Spanberger spent two years gearing up to be governor, but even so, her first month on the job has been more intense than anyone would have imagined.
Sworn in in mid-January days before the first big winter storm of the year, the Democrat was also immediately deluged by an online effort to make her out as a far-left “white witch,” in part because of the all-white suffragette-nodding outfit she wore at her inauguration, and in part because of tagging her to a variety of bills introduced by others in the state legislature.
Though Spanberger has made a point to talk about herself as a moderate who won with significant Republican support, Sean Spicer, Trump’s first White House press secretary, called Spanberger’s selection “a gift” in a post last week on X.
“There is no better example of how to destroy a state than Spanberger,” he wrote, though she has only been on the job a month. “It would have been better to pick (New York City Mayor Zohran) Mamdani.”
Aside from speech preparation, Spanberger has been putting together a tightened state budget.
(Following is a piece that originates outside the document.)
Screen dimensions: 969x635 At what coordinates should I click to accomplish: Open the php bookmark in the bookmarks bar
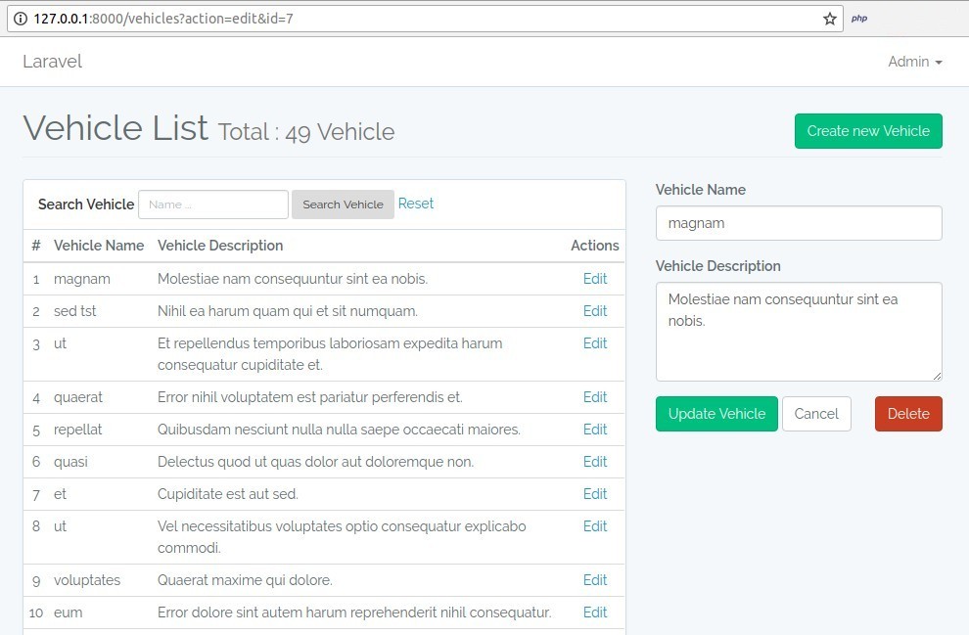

She’s been revamping a range of appointments and decisions left by her Republican predecessor, Glenn Youngkin. She’s also been helping steer a Democratic gerrymandering effort likely to eliminate several of the state’s currently Republican-held seats in the House of Representatives.
Spanberger has already made several hard moves, starting off with asking for the resignations of several Youngkin appointees to the boards of the University of Virginia and George Mason University and then nominating a slate of her own appointees who would then make up the majorities governing both institutions.
Most of her legislative agenda is still taking shape, but just on Friday evening, she signed a law which formally set a special election on April 21 for Virginians to vote on whether to institute newly gerrymandered maps that could give Democrats a chance at winning 10 of the state’s 11 US House districts.
The Supreme Court of Virginia is expected to eventually decide whether to let the referendum go forward after a local judge issued an injunction sought by Republicans.
But for the next few hours, Spanberger is gaming out how to achieve a national sensibility for her speech and make sure she doesn’t fall victim to the kind of criticism faced by Alabama Sen. Katie Britt, the viral grab for water by now-Secretary of State Marco Rubio, or then-Rep. Joe Kennedy’s 2018 response, when his own big address for Democrats was overshadowed by an over-application of lip balm that left him looking like he had “drool fangs.”